**Data extract**
↓↓↓
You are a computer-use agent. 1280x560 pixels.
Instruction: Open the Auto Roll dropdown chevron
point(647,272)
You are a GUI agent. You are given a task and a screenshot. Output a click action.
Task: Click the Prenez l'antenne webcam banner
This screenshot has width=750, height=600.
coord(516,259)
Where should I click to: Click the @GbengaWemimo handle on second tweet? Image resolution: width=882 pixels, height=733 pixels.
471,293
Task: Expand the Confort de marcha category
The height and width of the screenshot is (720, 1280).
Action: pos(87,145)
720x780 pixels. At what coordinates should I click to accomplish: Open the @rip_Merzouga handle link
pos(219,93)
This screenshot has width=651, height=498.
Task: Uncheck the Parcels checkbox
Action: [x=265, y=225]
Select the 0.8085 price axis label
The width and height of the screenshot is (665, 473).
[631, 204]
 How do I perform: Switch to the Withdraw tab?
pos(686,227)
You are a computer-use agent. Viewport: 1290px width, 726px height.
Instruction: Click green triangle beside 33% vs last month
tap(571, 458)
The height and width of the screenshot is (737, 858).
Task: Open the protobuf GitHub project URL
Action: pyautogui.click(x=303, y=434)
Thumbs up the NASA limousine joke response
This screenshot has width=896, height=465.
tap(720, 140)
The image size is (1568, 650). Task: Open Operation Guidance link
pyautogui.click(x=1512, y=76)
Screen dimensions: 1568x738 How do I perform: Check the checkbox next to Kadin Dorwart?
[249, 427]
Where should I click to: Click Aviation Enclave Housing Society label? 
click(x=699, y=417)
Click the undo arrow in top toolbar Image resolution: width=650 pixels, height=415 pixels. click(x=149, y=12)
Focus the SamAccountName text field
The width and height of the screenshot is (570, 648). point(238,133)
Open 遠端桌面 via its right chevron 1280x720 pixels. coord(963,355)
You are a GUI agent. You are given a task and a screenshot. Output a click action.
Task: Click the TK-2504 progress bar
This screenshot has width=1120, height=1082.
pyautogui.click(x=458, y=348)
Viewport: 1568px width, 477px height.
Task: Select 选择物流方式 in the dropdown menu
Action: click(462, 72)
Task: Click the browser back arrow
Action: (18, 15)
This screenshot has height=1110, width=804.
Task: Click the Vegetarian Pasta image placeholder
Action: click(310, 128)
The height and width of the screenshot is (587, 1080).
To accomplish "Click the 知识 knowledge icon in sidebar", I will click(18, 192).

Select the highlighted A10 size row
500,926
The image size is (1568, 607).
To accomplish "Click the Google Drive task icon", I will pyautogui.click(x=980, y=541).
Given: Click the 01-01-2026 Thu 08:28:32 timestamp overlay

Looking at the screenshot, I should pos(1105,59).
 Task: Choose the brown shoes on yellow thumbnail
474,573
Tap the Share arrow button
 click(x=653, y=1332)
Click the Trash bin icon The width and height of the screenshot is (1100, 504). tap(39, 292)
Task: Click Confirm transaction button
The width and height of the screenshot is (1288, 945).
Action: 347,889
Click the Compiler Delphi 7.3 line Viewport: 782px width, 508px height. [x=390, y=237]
↑↑↑
**Instructions to follow**
Which lines of the data contain the string "computer"? Copy each of them.

**Answer section**
You are a computer-use agent. 1280x560 pixels.
You are a computer-use agent. Viewport: 1290px width, 726px height.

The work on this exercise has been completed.